Для футуриста опыт был и всегда должен был быть гонкой и вызовом в
неизвестность, разрывом связей с прошлым, без точных целей, с
любовью к разрушительному и обескураживающему жесту.
Абсолютная свобода личности была основополагающей ценностью
футуризма, и она не находила границ и не должна была допускать
никаких препятствий для своего безудержного и необузданного
развертывания. Любая форма общества, основанная на кодексе
ценностей, освященных прошлым и привычкой, была для футуриста
ограничением, которому новые люди, борющиеся за будущее, не могли
подчиниться. Футуристическая идеология не признавала послушания
закону, уважения к институциональной религии, культа традиции:
буржуазный мир должен был быть опрокинут новым футуристическим
божеством - скоростью, символом быстрых, неиссякаемых,
непрерывных изменений современной жизни.
Но есть война, которая хоронит его на семь тысяч саженей под землей
и пляшет над священной и ужасной могилой с гримасой страшного
колоссального апача, без лба, со всеми зубами и челюстями. Это война
угнетения, агрессии, несправедливого завоевания [...]. Тогда люди
вполне могут победить, потому что они - орда, но победа празднуется
добычей и резней, огнем и изнасилованием, детоубийством, увечьем,
выхолащиванием, всеми чудовищами, до которых может дойти
человеческий зверь, держась за нить своего жалкого разума, движимый
порывом своей первобытной свирепости. Но каждый свет отсутствует,
каждая вспышка немая, каждая пульсация истины отсутствует.

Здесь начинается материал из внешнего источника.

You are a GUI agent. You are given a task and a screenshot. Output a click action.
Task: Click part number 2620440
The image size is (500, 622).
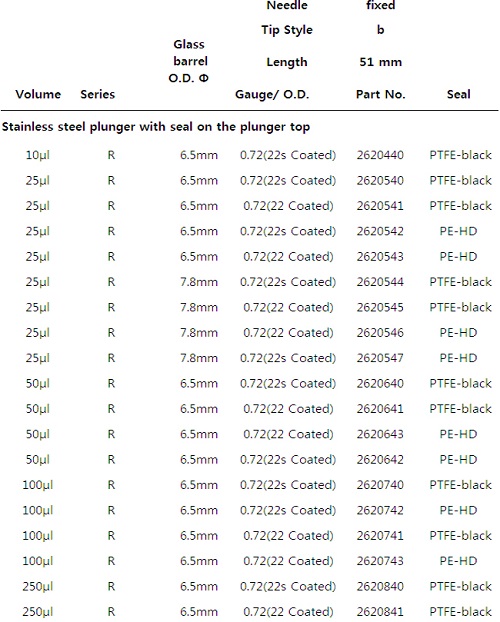click(x=380, y=155)
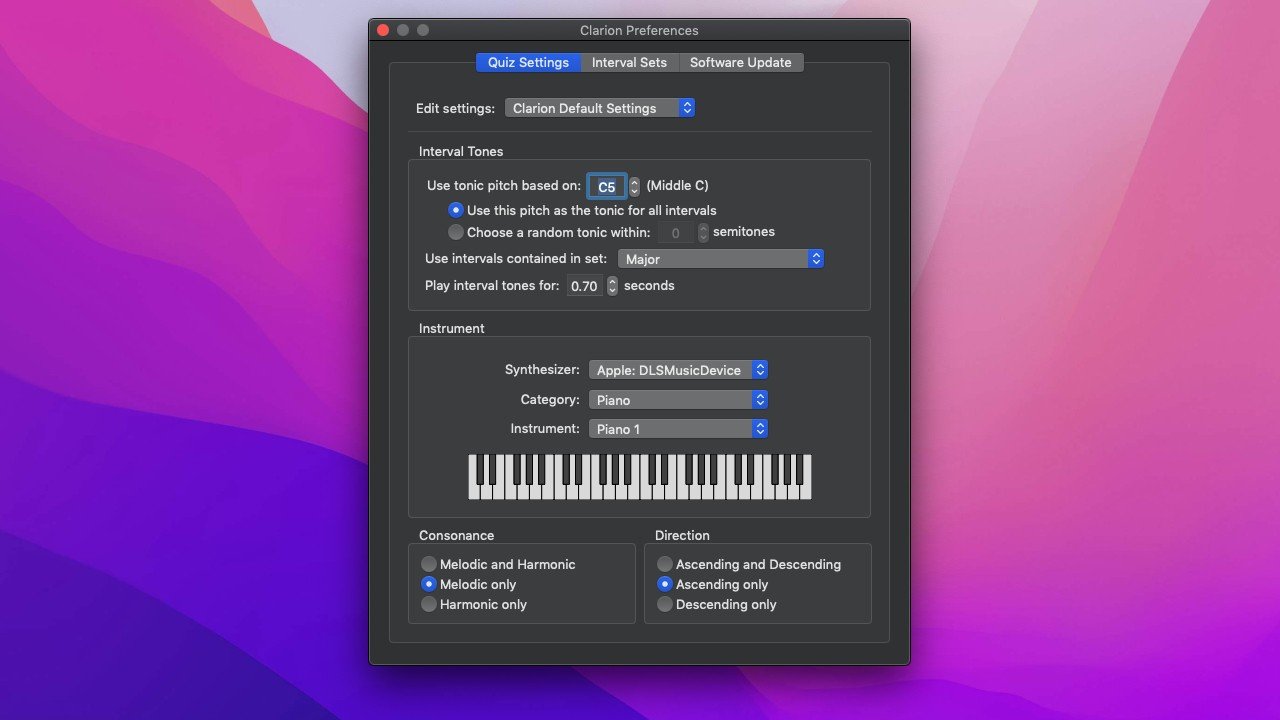The image size is (1280, 720).
Task: Select the Quiz Settings tab
Action: pyautogui.click(x=528, y=62)
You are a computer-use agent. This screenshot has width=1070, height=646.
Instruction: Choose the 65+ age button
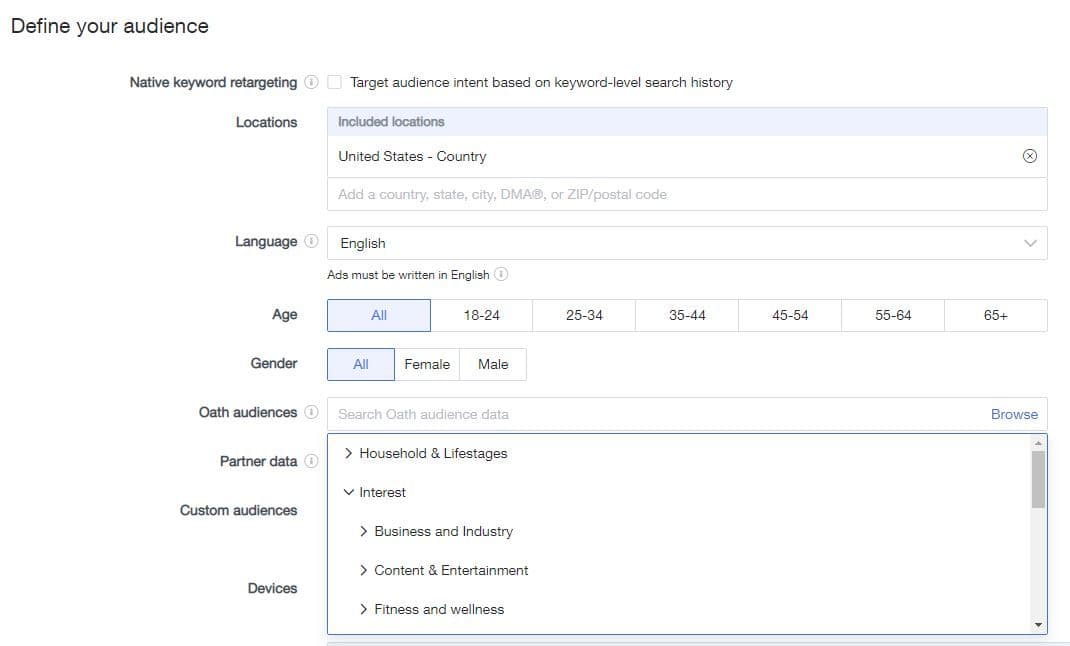[x=995, y=315]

К 1919 году, когда война закончилась, социализм как доктрина был уже
мертв: он существовал только в виде негодования, у него оставалась
только одна возможность, особенно в Италии, - месть тем, кто хотел
войны и кто должен был ее "искупить". Подзаголовок "Popolo d'Italia"
был "газета борцов и производителей". Слово "производители" уже
было выражением менталитета. Фашизм не был сдержан доктриной,
разработанной заранее, за письменным столом: он родился из
потребности в действии, и это было действие; это была не партия, а, в
первые два года, антипартия и движение. Название, которое я дал
организации, зафиксировало ее характер. И все же каждый, кто
перечитает отчет об учредительном собрании Fasci Italiani di
combattimento (Итальянских боевых федераций) в ныне уничтоженных
газетах того времени, найдет там не доктрину, а ряд намеков,
предвосхищений и подсказок, которые, освобожденные от неизбежной
ганги случайностей, через несколько лет должны были превратиться в
ряд доктринированных положений, сделав фашизм самостоятельной
политической доктриной по сравнению со всеми другими, прошлыми
и современными1.
Итак, никаких партий, только идеи, идеи, которые служат тому, чтобы
улучшить нас на благо нации [...]. Для этого партии бесполезны.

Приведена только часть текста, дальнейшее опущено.